··· Records for the task

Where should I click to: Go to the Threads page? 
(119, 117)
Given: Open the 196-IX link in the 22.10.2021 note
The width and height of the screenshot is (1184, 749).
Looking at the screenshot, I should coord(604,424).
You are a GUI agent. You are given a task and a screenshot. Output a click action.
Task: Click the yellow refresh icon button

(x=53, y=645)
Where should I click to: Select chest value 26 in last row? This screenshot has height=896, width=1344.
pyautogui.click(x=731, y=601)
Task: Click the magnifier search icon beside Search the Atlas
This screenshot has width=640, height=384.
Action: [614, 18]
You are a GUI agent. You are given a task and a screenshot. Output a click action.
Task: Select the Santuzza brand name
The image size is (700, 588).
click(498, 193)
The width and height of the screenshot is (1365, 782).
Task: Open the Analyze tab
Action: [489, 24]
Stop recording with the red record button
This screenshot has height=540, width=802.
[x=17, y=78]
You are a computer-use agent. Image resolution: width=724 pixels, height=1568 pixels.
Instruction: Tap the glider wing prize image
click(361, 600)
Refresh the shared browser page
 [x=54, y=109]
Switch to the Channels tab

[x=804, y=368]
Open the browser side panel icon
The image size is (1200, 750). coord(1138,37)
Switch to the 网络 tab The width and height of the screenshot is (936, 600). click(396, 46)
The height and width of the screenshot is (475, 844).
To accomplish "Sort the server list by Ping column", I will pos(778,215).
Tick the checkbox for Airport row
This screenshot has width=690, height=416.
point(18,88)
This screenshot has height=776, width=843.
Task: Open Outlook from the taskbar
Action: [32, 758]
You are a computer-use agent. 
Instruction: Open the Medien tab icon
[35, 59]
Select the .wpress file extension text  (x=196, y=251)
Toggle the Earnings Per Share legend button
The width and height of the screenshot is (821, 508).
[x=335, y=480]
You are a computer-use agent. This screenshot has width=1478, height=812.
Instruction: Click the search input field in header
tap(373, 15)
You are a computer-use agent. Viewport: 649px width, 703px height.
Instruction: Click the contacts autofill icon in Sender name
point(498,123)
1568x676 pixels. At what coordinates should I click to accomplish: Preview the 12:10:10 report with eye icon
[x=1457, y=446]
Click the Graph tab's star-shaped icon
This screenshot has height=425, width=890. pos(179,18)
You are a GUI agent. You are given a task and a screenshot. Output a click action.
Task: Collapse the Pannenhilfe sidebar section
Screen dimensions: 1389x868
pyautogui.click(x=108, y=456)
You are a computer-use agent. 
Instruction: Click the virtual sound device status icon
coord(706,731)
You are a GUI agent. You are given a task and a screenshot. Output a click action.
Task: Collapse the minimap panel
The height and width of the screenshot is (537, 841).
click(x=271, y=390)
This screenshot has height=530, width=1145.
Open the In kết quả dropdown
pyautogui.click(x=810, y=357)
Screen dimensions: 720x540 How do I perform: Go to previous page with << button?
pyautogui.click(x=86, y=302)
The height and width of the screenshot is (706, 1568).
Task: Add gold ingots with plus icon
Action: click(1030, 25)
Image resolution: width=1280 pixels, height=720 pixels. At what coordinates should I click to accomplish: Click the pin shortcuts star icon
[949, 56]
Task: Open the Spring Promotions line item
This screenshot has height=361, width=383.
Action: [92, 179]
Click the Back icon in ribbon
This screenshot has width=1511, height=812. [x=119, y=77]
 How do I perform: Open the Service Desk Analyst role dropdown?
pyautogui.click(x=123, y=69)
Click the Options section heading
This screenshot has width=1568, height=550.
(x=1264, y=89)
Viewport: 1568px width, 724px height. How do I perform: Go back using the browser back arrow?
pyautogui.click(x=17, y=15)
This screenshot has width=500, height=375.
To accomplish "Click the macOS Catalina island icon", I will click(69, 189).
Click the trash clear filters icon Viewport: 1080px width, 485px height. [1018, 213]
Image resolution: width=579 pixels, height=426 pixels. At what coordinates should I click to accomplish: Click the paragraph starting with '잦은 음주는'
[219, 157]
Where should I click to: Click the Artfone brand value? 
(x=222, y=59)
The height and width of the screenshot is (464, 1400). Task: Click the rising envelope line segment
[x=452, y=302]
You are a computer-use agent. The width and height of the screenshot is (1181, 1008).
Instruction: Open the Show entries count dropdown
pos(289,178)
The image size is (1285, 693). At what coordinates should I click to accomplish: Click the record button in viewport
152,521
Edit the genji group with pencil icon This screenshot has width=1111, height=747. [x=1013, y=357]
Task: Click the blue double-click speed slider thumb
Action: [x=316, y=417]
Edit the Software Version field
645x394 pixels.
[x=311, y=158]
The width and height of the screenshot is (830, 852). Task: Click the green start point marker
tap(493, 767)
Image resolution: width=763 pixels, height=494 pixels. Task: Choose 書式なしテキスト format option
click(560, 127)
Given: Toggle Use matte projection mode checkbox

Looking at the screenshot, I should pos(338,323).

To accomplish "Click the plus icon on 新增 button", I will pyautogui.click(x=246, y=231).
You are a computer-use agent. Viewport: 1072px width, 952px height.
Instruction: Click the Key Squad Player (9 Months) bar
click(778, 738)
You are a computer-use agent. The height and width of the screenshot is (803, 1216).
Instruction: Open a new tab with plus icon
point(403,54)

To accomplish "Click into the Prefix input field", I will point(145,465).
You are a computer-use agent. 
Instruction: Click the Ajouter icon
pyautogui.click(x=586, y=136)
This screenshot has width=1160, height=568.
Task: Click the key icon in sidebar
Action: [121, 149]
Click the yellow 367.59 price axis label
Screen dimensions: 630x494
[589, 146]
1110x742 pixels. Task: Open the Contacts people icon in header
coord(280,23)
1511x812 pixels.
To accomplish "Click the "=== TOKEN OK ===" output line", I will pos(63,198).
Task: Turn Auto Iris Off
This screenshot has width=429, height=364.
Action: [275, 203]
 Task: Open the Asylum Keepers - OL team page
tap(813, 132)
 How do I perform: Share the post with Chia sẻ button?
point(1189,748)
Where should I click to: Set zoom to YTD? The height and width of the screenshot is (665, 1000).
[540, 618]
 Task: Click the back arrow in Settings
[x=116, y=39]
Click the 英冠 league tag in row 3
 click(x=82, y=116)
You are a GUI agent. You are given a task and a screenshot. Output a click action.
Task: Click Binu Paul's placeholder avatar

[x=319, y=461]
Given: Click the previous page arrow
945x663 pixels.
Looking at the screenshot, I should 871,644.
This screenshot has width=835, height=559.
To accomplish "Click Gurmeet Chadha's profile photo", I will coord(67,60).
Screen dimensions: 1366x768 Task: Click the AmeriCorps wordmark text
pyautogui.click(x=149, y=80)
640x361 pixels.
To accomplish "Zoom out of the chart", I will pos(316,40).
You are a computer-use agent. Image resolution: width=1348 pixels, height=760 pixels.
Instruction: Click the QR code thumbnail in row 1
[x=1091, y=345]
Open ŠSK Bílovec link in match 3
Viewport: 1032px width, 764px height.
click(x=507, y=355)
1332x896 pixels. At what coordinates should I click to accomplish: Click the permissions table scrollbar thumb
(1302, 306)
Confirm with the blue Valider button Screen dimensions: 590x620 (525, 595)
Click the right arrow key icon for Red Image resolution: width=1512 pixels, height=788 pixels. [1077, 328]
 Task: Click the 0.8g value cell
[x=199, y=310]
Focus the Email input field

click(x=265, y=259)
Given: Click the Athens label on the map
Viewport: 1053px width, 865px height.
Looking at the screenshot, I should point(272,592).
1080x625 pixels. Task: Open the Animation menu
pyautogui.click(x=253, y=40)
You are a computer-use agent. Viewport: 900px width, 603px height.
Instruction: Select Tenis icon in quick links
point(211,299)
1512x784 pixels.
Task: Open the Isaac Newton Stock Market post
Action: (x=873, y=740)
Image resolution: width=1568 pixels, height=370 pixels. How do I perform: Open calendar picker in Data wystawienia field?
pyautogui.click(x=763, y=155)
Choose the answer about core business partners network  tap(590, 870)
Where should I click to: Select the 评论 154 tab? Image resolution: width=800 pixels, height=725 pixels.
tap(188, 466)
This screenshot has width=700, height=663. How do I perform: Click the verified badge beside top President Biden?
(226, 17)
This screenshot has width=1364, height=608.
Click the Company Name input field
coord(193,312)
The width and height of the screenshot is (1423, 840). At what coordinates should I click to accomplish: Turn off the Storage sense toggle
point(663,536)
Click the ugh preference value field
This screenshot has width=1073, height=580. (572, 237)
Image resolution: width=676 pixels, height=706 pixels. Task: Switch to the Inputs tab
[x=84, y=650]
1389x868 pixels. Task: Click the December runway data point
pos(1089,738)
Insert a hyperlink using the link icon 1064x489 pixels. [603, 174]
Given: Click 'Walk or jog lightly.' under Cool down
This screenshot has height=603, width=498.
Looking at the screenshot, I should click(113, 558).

······

Every line in the records above that holds "section" counts once; state the total and nothing else.

2